Brüksel mahkemesi, Kongo'nun Belçika'nın sömürgesi olduğu yıllarda doğan ve bebekken ailelerinden zorla ayrılan 5 kadının, Belçika devletine karşı "insanlık suçu" işlediği gerekçesiyle açtığı davada olumsuz karar verdi.
Karar gerekçesinde, "Bu eylemler (yasa dışı olanlar dahi) kadar kabul edilemez olsalar da insanlığa karşı bir suçu özellikle karakterize eden, kasıtlı olarak yıkıcı, genelleştirilmiş veya sistematik bir politika kapsamına girmiyor." ifadesine yer verildi.
Davanın içeriği
Kongo'nun Belçika sömürgesi olduğu 1908-1960 döneminde doğan Lea Tavares Mujinga, Monique Bintu Bingi, Noelle Verbeken, Simone Ngalula ile Marie-Jose Loshi, 2-4 yaşlarındayken Belçika Sömürge İdaresi ve yerel Katolik Kilisesi yetkililerince alınan kararla ailelerinden ayrıldı.
Anneleri Kongolu, babaları "beyaz ırklardan" olan çocuklar, kendileri gibi melez ya da Kongolu ancak yetim olan 20 kadar çocukla zor koşullarda büyütüldü.
Kadınların avukatı Michelle Hirsch, davanın Brüksel Adalet Sarayında görüldüğü 14 Ekim'de yaptığı açıklamada, Belçika devletinin, ırklar arası birliktelikleri önlemeyi ve "utanç çocukları" olarak bilinen melezleri, hayatlarının ileriki dönemlerinde Belçika ile bir bağlantı iddia etmeyeceklerinden emin olmak için izole etmeyi amaçladığını söylemişti.
50'şer bin euro tazminat talep ettiler
Avukatın dava dosyasındaki iddialarına göre, Kongo'nun bağımsızlığından sonra çocuklar hem devlet hem kilise tarafından terk edildi ve milis güçler tarafından cinsel tacize uğradı.

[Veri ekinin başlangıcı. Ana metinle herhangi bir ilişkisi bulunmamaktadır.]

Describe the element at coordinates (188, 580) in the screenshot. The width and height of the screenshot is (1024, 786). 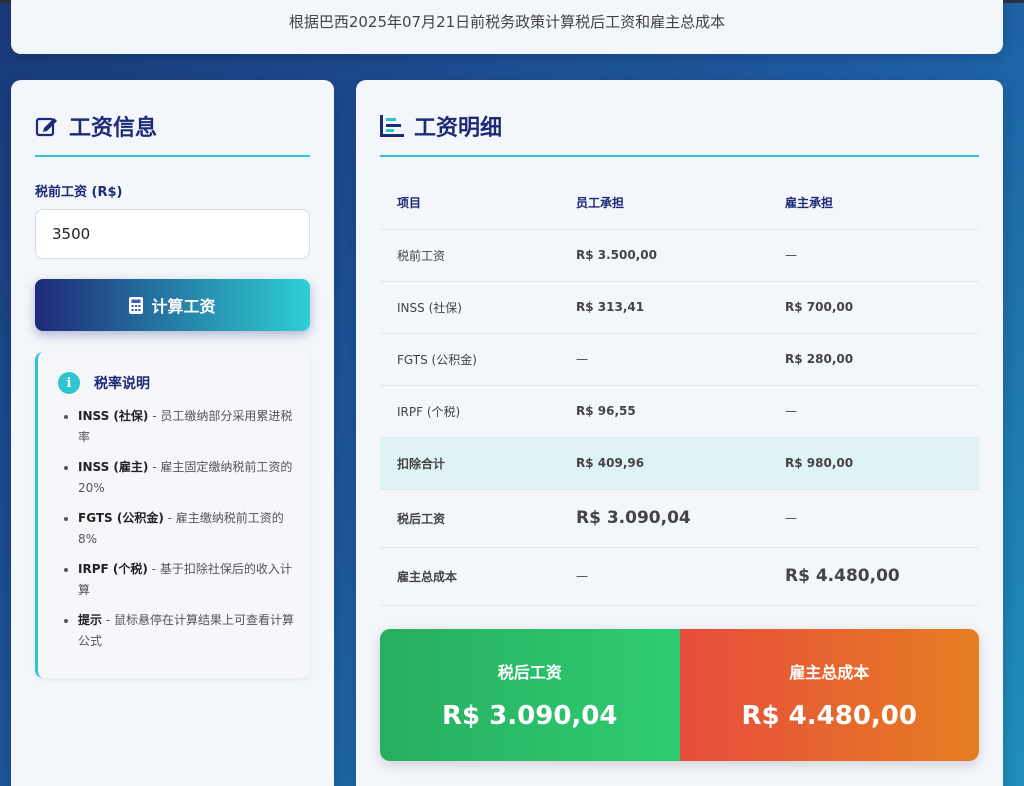
I see `tax-info-item: IRPF (个税) - 基于扣除社保后的收入计算` at that location.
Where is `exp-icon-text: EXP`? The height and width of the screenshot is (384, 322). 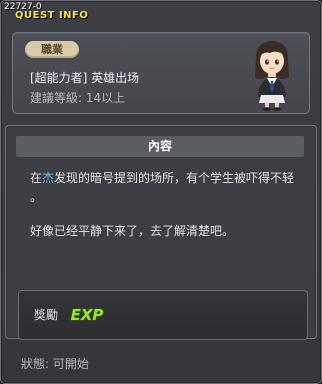 exp-icon-text: EXP is located at coordinates (88, 315).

Kongolu 70'li yaşların üstündeki kadınların her biri 50'şer bin euro tazminat talep ediyordu.
Lea Tavares Mujinga, 3 Aralık'ta yaptığı açıklamada, Belçika devletinin sömürgecilik tarihiyle yüzleşmekten kaçındığına işaret ederek, "Sadece özür dilediler. Özürden sonra da sembolik tazminat olarak bir euro önerdiler." ifadelerini kullanmıştı.